How web server manages its thread pool to serve concurrent requests

How does a web server that maintains a pool of worker threads ensure that when two requests come in simultaneously, the same thread is not dedicated to the two requests? How does it implement: "Each request has its own thread?"

If I were to implement this thread pool, I would use a queue to hold my threads and synchronize all "get thread" operations. But clearly this is inefficient.

So what do the web servers do?

Solution

It depends on the web server.

For instance, Nginx doesn't use multiple threads:

Nginx is one of a handful of servers written to address the C10K problem. Unlike traditional servers, Nginx doesn't rely on threads to handle requests. Instead it uses a much more scalable event-driven (asynchronous) architecture. This architecture uses small, but more importantly, predictable amounts of memory under load. Even if you don't expect to handle thousands of simultaneous requests, you can still benefit from Nginx's high-performance and small memory footprint. Nginx scales in all directions: from the smallest VPS all the way up to clusters of servers.

http://wiki.nginx.org/Main

Apache, on the other hand, can do multi-thread/multi-process, depending on configuration.

If I were to implement a threadpool for a web server, I would probably put requests on a blocking queue.

All threads in the pool would wait on the queue. Once a request comes in, the first available thread would get the request and answer it. If another request comes in, while the first thread is answering, it would automatically be assigned to another thread, thanks to the blocking queue.

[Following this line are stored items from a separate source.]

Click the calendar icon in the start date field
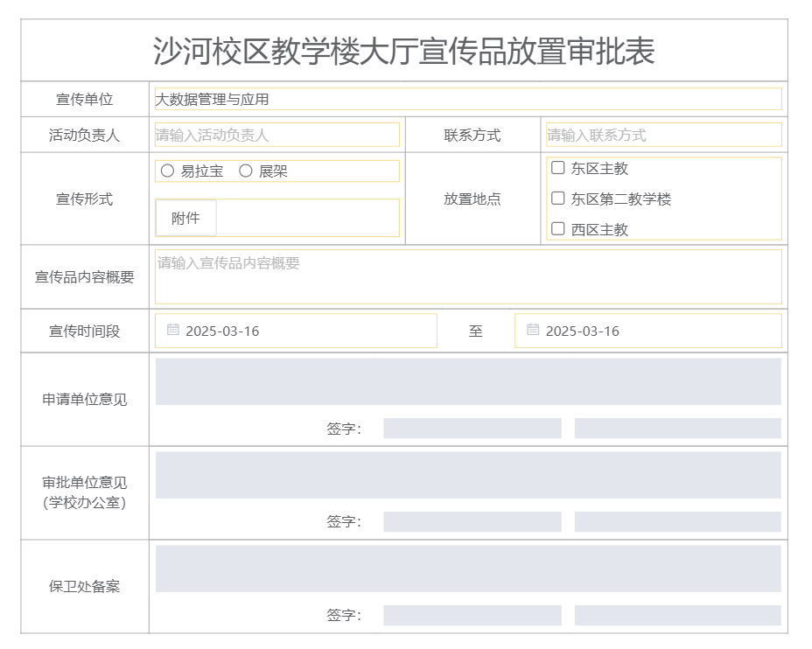Screen dimensions: 812x649 pos(173,330)
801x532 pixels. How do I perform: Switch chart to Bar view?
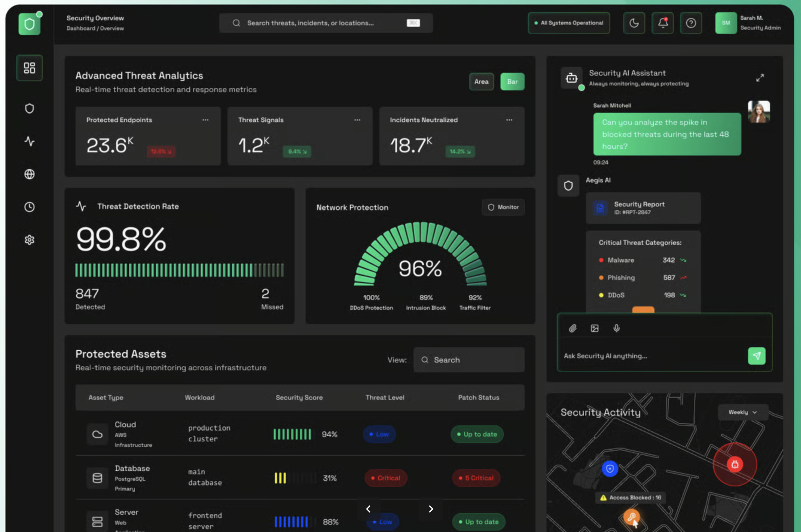click(512, 81)
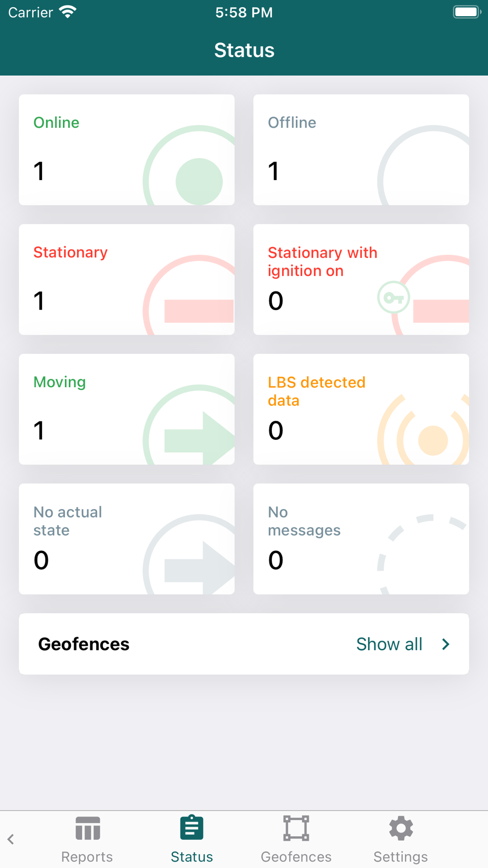Switch to the Reports tab label

coord(87,857)
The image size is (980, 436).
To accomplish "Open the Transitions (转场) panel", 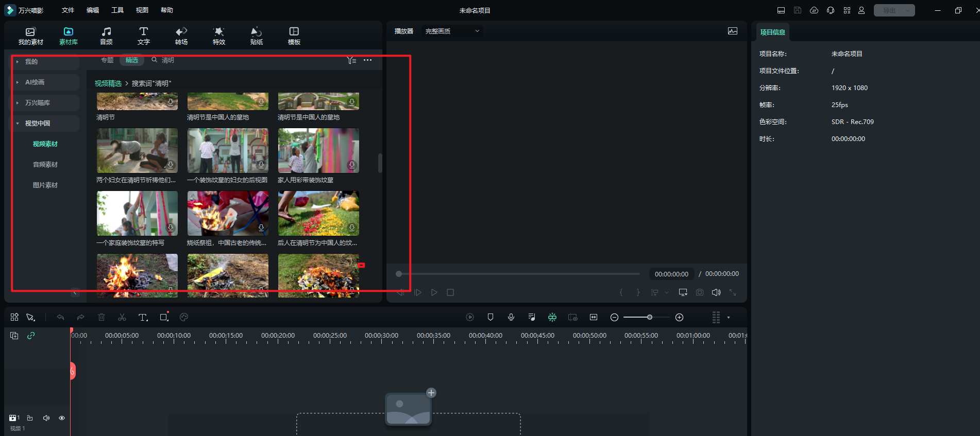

Once a thread is finished answering, it can simply wait again on the queue and be ready to answer once again. In pseudo-code, this would like :

Web server code to handle request

function onRequestReceived(request)
  requestQueue.put(request)

  //Note: request would be a custom object, containing info about the request, like the tcp connection the headers and possibly additional info

Then, the worker thread would look something like:

function run()
    while true:
        request = requestQueue.get()
        handleRequest(request)

All thread are started at the start of the application. This is about it.